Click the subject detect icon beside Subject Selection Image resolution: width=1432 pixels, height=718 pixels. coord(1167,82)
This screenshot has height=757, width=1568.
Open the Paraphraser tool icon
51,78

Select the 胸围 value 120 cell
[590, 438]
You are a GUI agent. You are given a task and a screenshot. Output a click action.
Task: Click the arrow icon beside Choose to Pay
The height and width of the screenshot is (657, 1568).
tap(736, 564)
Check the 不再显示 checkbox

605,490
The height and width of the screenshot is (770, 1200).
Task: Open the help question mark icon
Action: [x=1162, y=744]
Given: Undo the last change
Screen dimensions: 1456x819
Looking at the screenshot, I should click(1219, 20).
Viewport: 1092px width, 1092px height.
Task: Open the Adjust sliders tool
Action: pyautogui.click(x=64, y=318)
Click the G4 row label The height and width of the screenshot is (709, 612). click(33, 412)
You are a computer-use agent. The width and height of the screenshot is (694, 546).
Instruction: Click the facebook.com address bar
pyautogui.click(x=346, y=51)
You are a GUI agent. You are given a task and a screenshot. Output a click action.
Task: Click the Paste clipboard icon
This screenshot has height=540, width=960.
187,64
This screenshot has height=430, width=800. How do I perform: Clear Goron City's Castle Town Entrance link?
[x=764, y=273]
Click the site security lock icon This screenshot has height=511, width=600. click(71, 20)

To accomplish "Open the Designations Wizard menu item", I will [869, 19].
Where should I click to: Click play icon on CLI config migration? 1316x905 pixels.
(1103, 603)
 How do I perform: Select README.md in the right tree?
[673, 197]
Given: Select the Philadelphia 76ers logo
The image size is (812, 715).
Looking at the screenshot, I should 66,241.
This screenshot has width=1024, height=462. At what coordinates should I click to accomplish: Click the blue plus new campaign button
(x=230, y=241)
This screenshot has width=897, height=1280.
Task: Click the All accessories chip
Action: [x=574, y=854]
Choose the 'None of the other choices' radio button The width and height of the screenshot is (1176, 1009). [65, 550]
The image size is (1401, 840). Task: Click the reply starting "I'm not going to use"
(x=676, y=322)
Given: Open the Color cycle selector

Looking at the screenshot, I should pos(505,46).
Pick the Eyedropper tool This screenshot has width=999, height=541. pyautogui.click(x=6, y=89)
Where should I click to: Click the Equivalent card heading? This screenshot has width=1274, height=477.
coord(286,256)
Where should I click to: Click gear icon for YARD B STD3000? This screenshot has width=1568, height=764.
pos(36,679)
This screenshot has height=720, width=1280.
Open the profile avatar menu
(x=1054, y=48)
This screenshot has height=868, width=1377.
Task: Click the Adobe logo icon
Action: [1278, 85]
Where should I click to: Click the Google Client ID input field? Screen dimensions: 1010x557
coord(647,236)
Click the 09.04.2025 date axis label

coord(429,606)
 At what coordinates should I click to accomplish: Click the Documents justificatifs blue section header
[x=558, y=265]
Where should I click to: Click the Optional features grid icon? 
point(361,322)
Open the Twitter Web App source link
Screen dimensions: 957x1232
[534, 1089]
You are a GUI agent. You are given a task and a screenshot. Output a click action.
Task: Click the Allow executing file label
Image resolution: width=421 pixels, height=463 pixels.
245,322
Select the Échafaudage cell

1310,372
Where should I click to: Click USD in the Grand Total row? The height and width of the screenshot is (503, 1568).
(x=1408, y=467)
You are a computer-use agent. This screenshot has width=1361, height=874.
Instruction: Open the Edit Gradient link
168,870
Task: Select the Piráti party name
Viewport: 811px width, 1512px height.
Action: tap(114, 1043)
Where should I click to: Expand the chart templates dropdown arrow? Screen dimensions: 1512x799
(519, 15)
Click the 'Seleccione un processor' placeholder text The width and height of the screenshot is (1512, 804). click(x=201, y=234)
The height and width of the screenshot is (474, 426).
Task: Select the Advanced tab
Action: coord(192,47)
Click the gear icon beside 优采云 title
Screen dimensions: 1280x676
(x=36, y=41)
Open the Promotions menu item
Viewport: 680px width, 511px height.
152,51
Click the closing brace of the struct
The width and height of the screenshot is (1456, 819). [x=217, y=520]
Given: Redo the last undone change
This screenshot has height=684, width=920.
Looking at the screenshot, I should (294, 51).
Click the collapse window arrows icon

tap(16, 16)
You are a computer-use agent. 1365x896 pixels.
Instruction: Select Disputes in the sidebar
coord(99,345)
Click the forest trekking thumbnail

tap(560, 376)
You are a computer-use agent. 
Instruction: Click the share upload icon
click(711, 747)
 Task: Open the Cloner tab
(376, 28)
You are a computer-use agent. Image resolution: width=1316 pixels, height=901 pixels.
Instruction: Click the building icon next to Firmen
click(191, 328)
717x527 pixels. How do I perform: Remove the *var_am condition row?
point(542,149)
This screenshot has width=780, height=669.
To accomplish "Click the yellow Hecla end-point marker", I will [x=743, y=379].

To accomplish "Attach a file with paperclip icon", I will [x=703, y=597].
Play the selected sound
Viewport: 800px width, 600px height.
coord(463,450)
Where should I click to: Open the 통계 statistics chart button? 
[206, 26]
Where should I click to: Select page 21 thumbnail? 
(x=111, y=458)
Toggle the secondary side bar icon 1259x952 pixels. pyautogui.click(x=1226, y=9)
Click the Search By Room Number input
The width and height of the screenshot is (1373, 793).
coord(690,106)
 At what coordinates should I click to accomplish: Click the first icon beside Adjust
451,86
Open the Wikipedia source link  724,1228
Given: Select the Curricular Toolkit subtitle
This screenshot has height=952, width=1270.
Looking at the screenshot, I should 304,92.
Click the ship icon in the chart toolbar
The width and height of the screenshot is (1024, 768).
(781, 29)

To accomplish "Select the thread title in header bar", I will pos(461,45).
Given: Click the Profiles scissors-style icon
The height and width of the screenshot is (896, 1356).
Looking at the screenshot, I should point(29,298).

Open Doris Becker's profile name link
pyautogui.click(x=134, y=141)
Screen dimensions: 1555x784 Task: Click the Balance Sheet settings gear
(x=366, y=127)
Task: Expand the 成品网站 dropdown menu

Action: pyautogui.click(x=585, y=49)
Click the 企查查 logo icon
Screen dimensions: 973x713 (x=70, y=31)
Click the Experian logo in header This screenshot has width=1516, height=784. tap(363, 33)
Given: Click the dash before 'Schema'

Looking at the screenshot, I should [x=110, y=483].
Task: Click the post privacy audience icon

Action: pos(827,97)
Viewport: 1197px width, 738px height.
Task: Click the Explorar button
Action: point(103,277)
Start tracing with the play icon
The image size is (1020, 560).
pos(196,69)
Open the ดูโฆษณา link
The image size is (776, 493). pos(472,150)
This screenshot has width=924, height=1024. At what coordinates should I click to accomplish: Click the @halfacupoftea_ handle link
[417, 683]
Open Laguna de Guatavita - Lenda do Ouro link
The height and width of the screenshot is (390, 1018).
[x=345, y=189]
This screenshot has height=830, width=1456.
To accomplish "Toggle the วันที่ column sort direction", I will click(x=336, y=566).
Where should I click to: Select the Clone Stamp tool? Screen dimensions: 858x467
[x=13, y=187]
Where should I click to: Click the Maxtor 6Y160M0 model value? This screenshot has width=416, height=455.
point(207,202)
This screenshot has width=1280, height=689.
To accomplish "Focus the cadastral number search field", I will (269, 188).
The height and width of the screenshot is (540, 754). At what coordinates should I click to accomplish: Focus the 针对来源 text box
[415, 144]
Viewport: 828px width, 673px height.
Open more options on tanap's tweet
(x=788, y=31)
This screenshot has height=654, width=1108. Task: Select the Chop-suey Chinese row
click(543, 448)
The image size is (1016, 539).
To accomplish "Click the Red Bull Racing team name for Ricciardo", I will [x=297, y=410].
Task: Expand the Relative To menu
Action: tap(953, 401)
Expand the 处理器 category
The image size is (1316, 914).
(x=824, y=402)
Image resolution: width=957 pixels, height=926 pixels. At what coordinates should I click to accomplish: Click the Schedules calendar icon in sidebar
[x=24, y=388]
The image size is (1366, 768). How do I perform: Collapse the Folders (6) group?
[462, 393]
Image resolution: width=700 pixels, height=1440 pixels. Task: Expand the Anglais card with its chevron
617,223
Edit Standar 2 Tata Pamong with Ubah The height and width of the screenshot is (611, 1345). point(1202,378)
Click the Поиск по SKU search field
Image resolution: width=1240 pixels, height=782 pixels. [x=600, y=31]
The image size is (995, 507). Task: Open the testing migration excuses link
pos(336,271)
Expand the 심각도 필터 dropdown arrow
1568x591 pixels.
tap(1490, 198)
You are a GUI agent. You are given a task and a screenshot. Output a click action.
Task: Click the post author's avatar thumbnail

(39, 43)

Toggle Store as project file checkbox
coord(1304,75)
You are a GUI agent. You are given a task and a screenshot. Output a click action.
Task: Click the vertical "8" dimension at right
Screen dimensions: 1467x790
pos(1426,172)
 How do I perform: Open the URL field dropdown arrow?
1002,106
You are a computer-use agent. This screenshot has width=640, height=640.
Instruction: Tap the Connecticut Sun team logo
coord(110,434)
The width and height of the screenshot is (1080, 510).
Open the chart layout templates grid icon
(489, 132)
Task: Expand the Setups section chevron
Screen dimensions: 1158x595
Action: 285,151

→ Your task
Can you output the entries above verbatim, starting at the line containing "The image size is (1366, 768)." and ending with the line containing "tap(1490, 198)", including both of those lines?

→ Solution
The image size is (1366, 768). How do I perform: Collapse the Folders (6) group?
[462, 393]
Image resolution: width=700 pixels, height=1440 pixels. Task: Expand the Anglais card with its chevron
617,223
Edit Standar 2 Tata Pamong with Ubah The height and width of the screenshot is (611, 1345). point(1202,378)
Click the Поиск по SKU search field
Image resolution: width=1240 pixels, height=782 pixels. [x=600, y=31]
The image size is (995, 507). Task: Open the testing migration excuses link
pos(336,271)
Expand the 심각도 필터 dropdown arrow
1568x591 pixels.
tap(1490, 198)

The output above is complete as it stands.